• Instructions to follow:
Locate every line in the items below that contains the word "size", and copy each of those lines.

* START Materials provided *

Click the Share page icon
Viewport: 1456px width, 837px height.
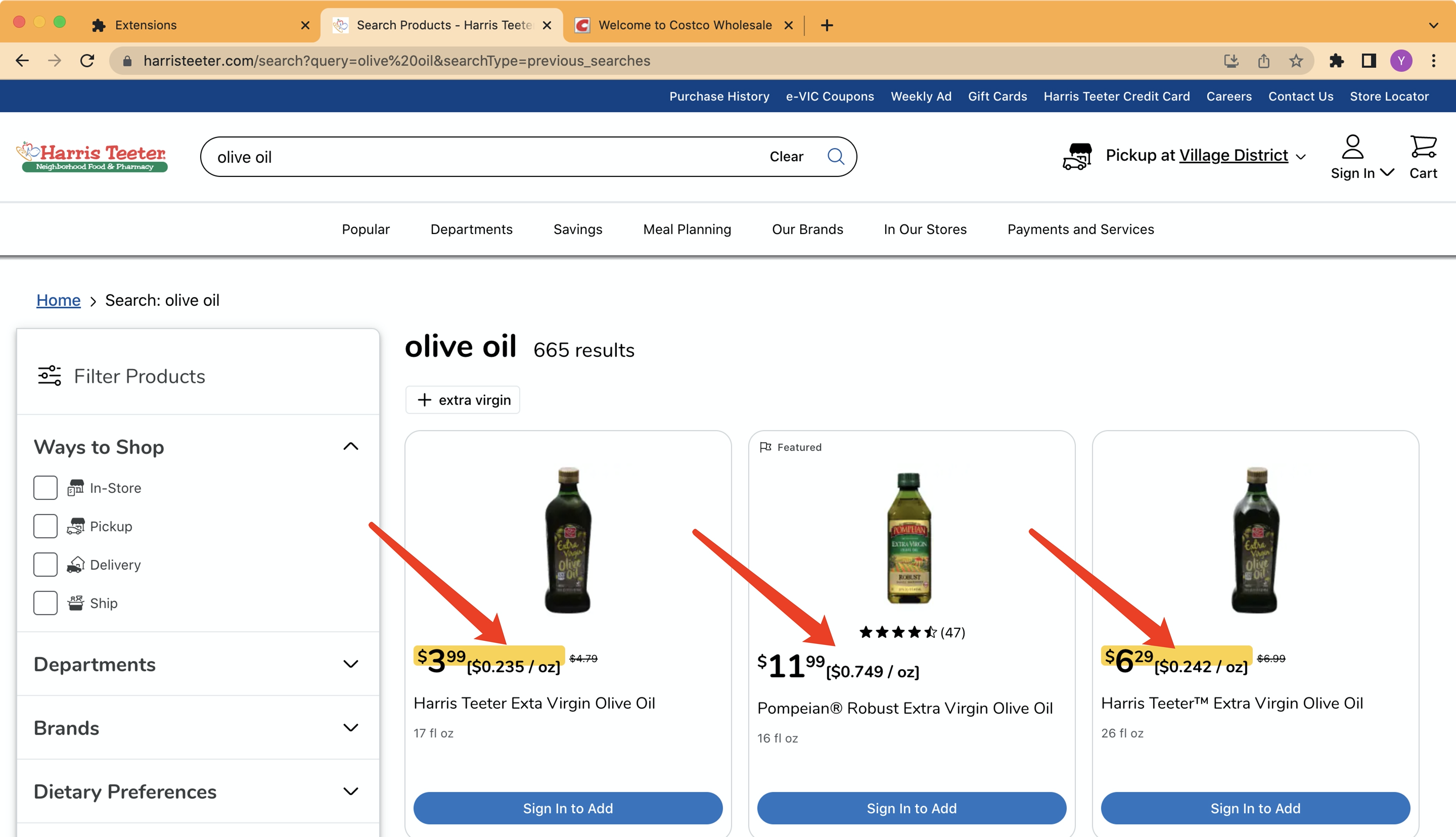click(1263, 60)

* END Materials provided *
* START Materials provided *

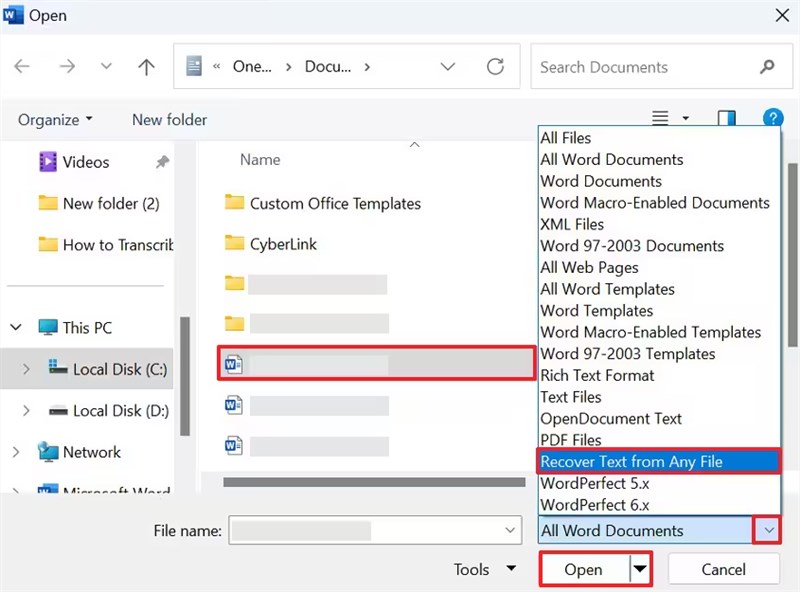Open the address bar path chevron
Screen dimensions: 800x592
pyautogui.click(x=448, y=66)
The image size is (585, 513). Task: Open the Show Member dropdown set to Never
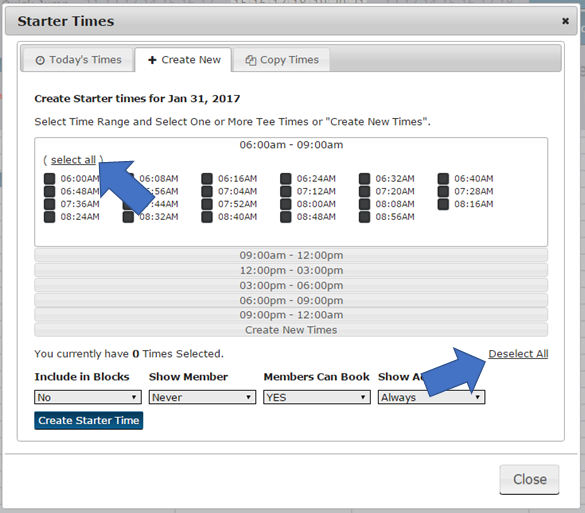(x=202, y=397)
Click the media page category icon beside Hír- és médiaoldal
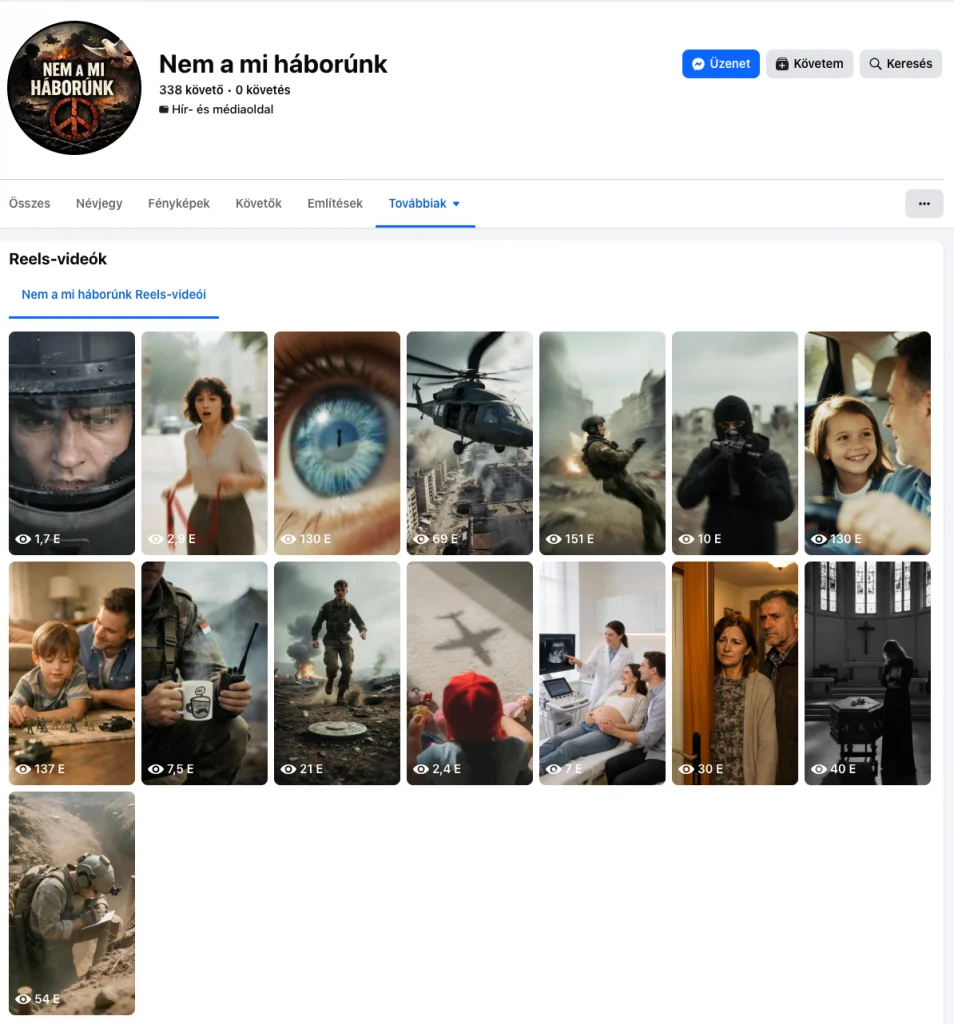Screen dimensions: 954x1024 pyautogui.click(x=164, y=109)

* END Materials provided *
* START Materials provided *

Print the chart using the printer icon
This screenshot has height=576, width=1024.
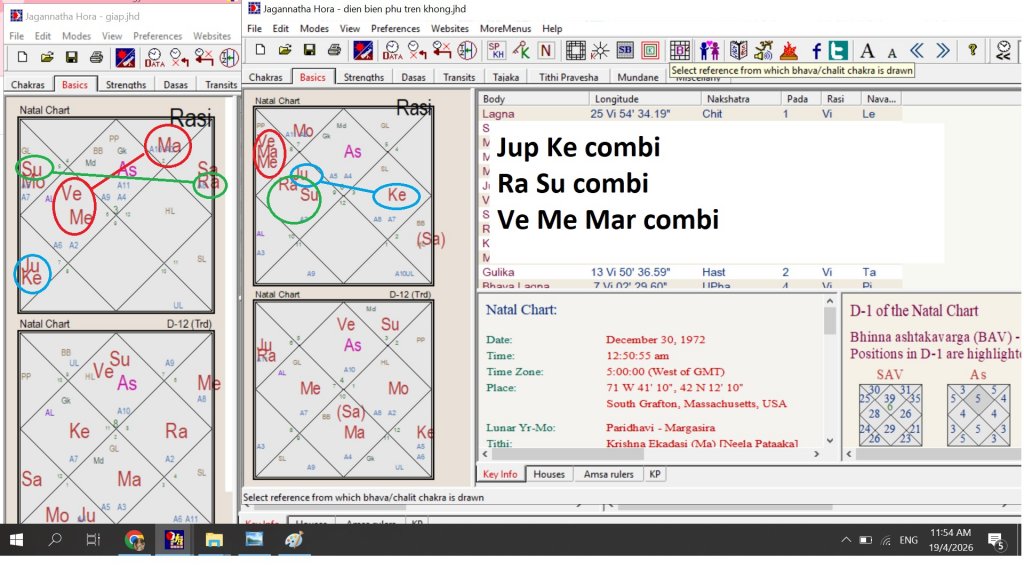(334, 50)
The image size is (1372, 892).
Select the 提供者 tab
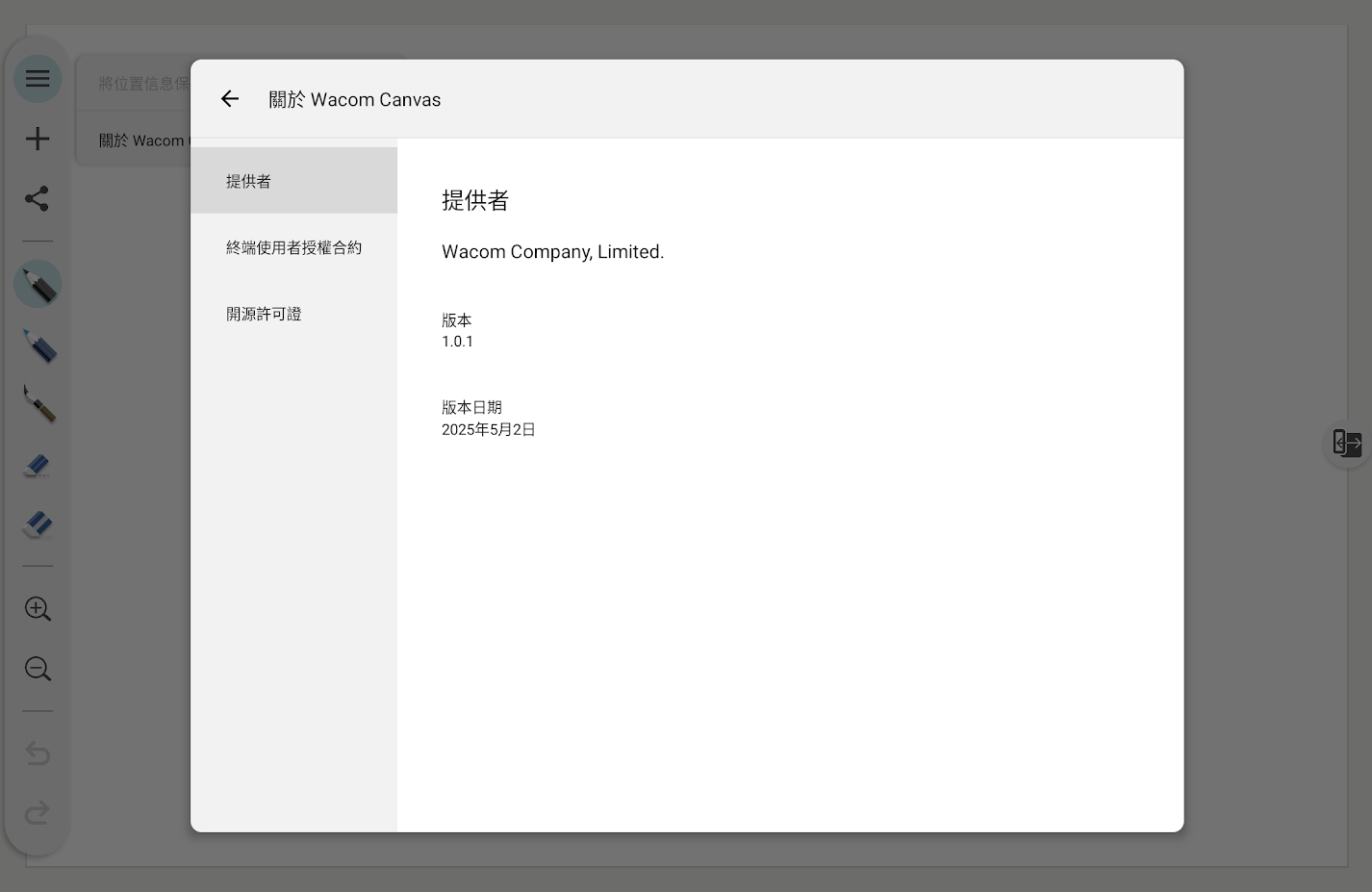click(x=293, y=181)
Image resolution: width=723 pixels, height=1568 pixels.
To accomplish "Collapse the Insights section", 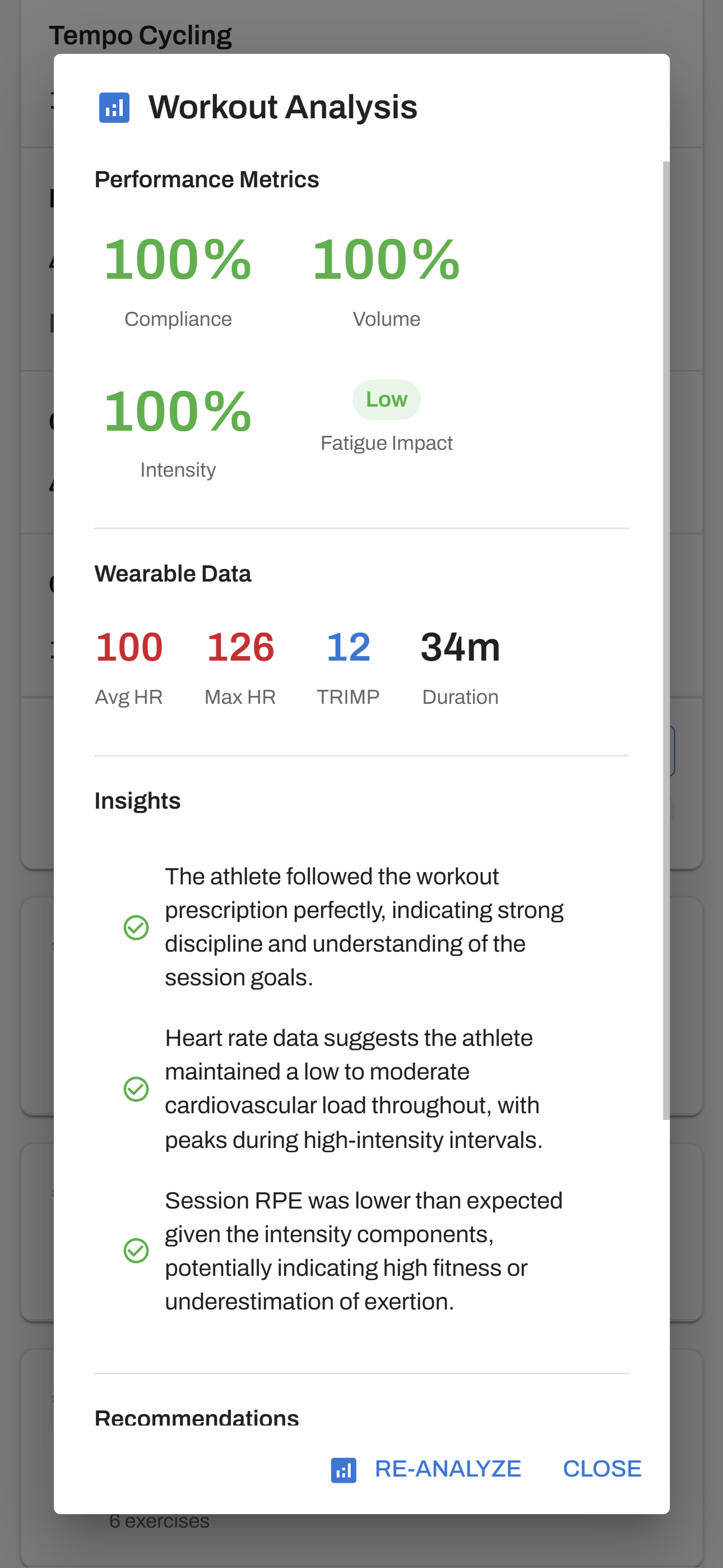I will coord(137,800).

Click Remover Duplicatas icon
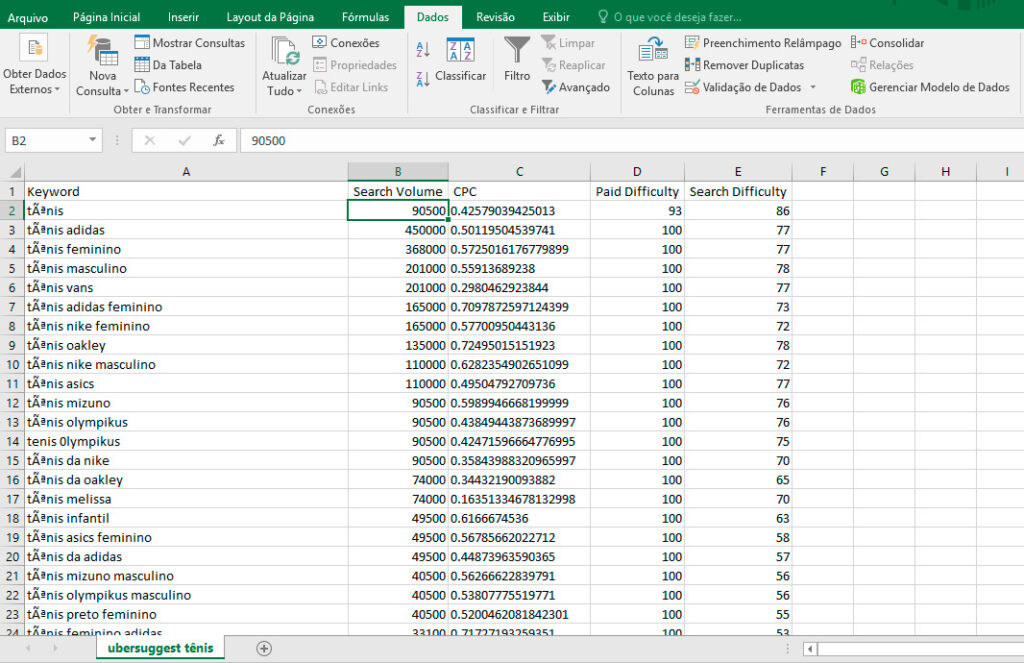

* END Materials provided *

• Output below:
The image size is (585, 513). Task: Open the Show Member dropdown set to Never
The image size is (1372, 892).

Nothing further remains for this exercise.